Flip the book and you can read “Barbie: I can be an Actress,” where Barbie saves the day by filling in for the princess in Skipper’s school production of “Princess and the Pea.” […]
When you hold the book in your hands to read a story, the opposite book is upside down, facing out. So the final insult to this entire literary disaster is that when you read “Barbie: I Can Be a Computer Engineer,” it appears that you are so fucking dumb, you’re reading “Barbie: I Can Be an Actress” upside down.
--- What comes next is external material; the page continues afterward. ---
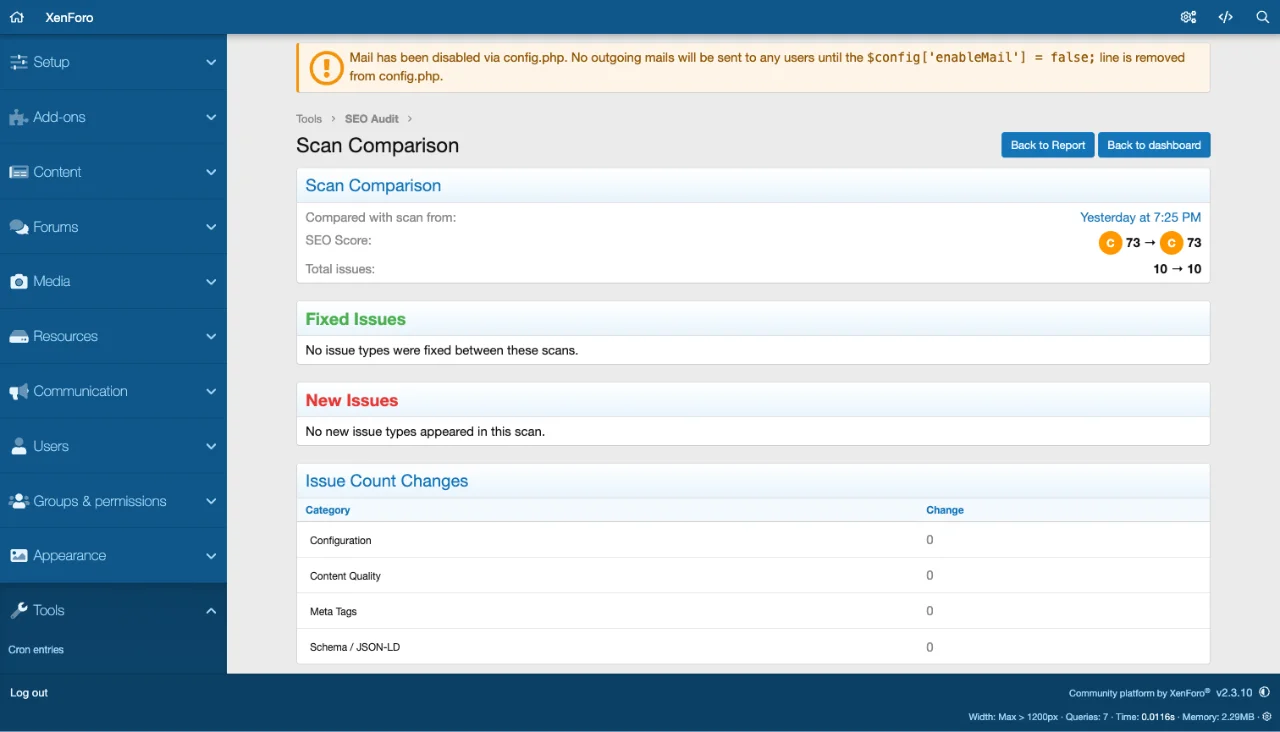Click the Back to dashboard button

coord(1153,145)
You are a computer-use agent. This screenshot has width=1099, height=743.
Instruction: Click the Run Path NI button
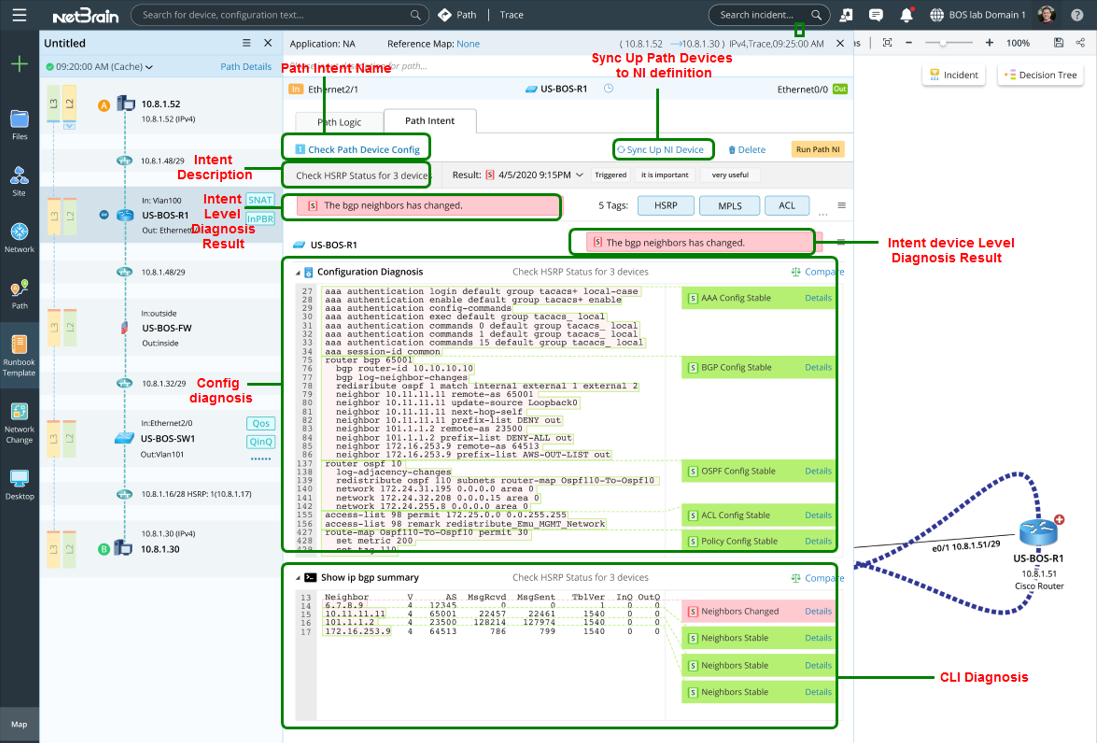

Even better, if it weren’t for Barbie I can be… A Computer Engineer, we would never have gotten to enjoy the Feminist Hacker Barbie site, at which readers are invited to improve the original book. Here’s one user’s suggested improvement:

Update: Great news! A female PhD student in computing has re-written the book to make it what it ought to have been in the first place. Here’s her version. Yay, intertubz!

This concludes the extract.